Dengan adanya proyek metanol berbasis batu bara juga akan menjadi sumber pertumbuhan ekonomi yang lebih berkelanjutan, baik bagi Indonesia maupun Kalimantan Timur karena mampu mengakhiri tradisi penjualan komoditas mentah tanpa ada pengolahan lebih lanjut.
Sebagai perbandingan, dalam 10 tahun terakhir harga metanol dunia tercatat lebih tinggi 386 persen dibandingkan dengan harga batu bara global. Ada pula daya tarik di sisi permintaan.
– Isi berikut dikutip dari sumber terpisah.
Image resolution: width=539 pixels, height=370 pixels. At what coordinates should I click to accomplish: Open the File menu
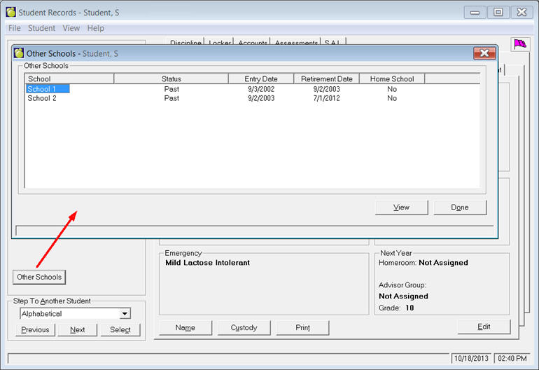click(14, 28)
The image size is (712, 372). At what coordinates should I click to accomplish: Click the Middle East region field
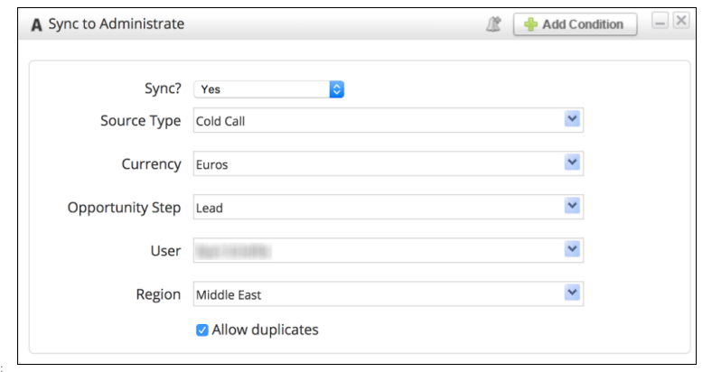point(389,293)
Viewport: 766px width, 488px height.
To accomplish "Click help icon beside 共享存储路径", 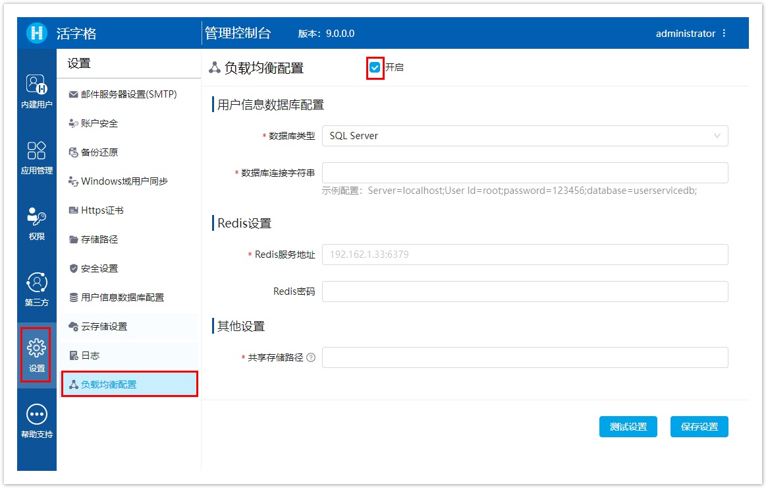I will [311, 357].
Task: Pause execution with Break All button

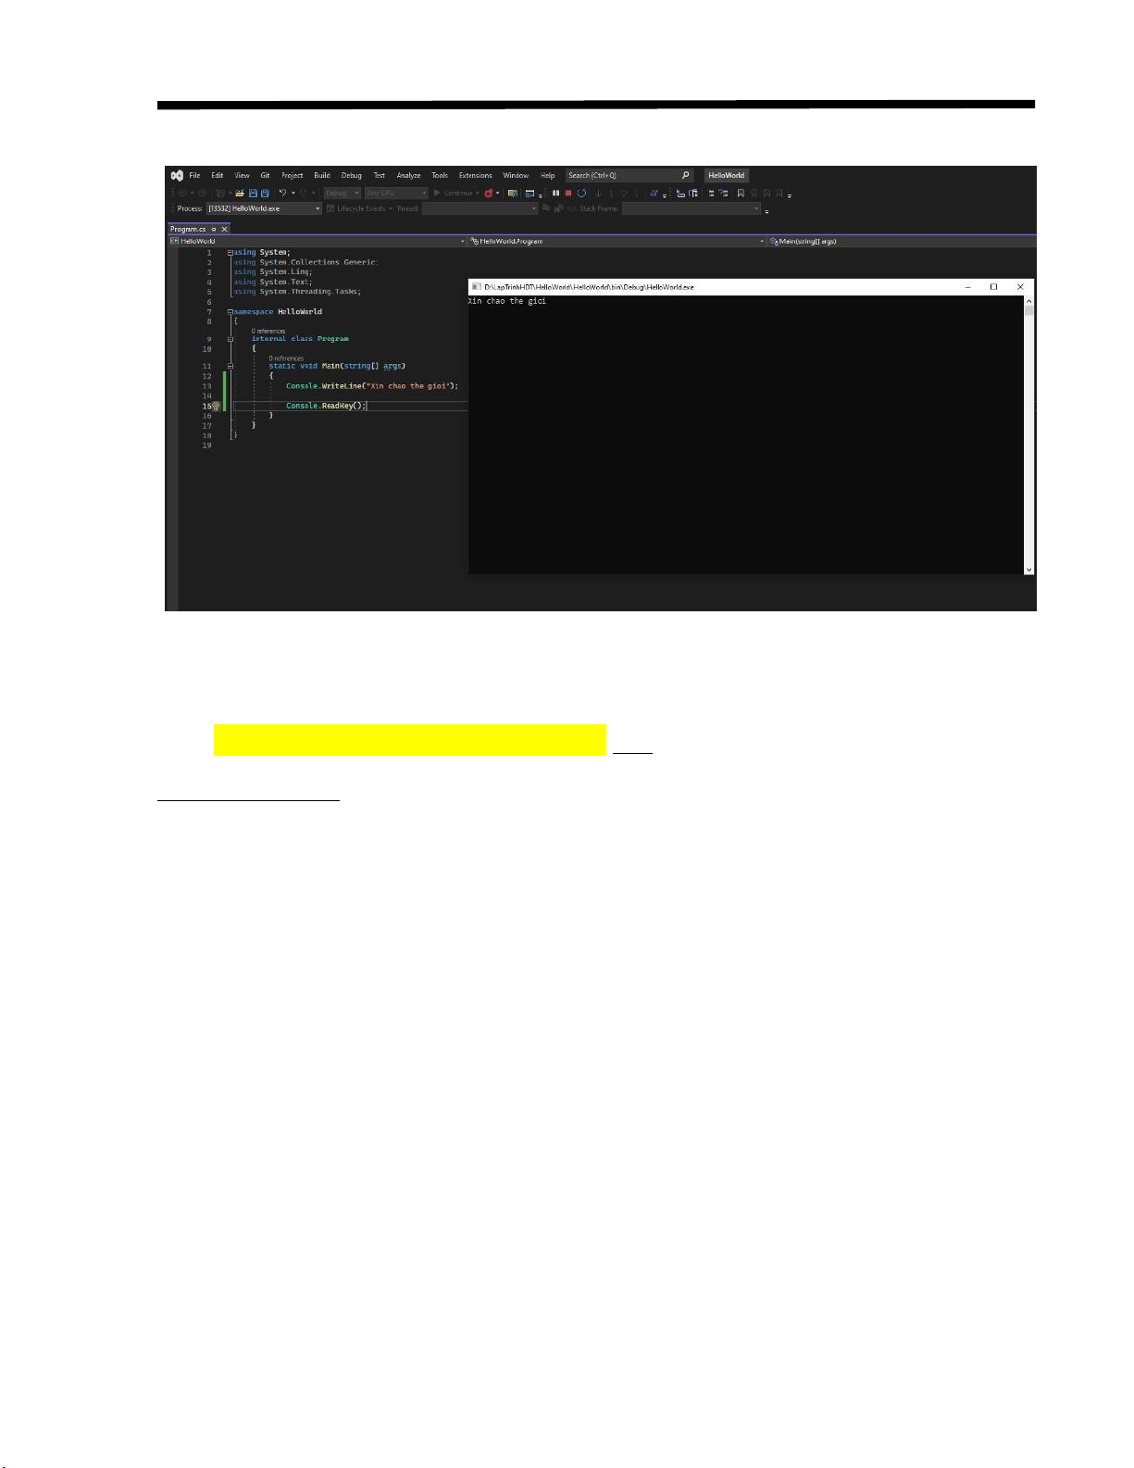Action: point(555,194)
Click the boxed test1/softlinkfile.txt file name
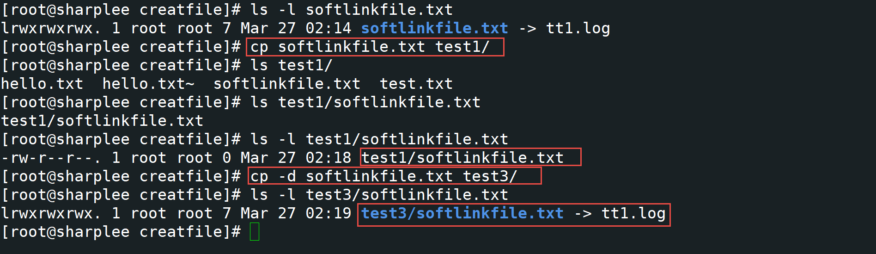This screenshot has height=254, width=876. click(462, 158)
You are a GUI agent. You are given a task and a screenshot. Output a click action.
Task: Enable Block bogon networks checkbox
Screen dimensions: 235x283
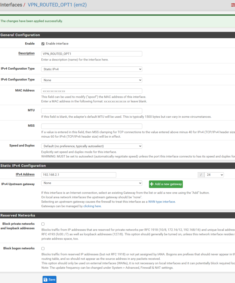[x=43, y=248]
Kebutuhan metanol dalam negeri diproyeksikan meningkat setiap tahun seiring dengan program Mandatory B30 Biodiesel yang terus digalakkan.
Pemerintah menargetkan pendistribusian biodiesel hingga 9,20 juta Kiloliter (KL) B30 pada 2021, jauh lebih tinggi dari pencapaian tahun sebelumnya sebesar 8,46 juta KL karena munculnya dampak pandemi Covid-19.
Keberlanjutan dan perluasan program mandatory biodiesel di Indonesia yang diprakirakan targetnya terus meningkat akan memperkuat prospek cerah industri metanol sebagai salah satu bahan baku utama pembuatan biodiesel.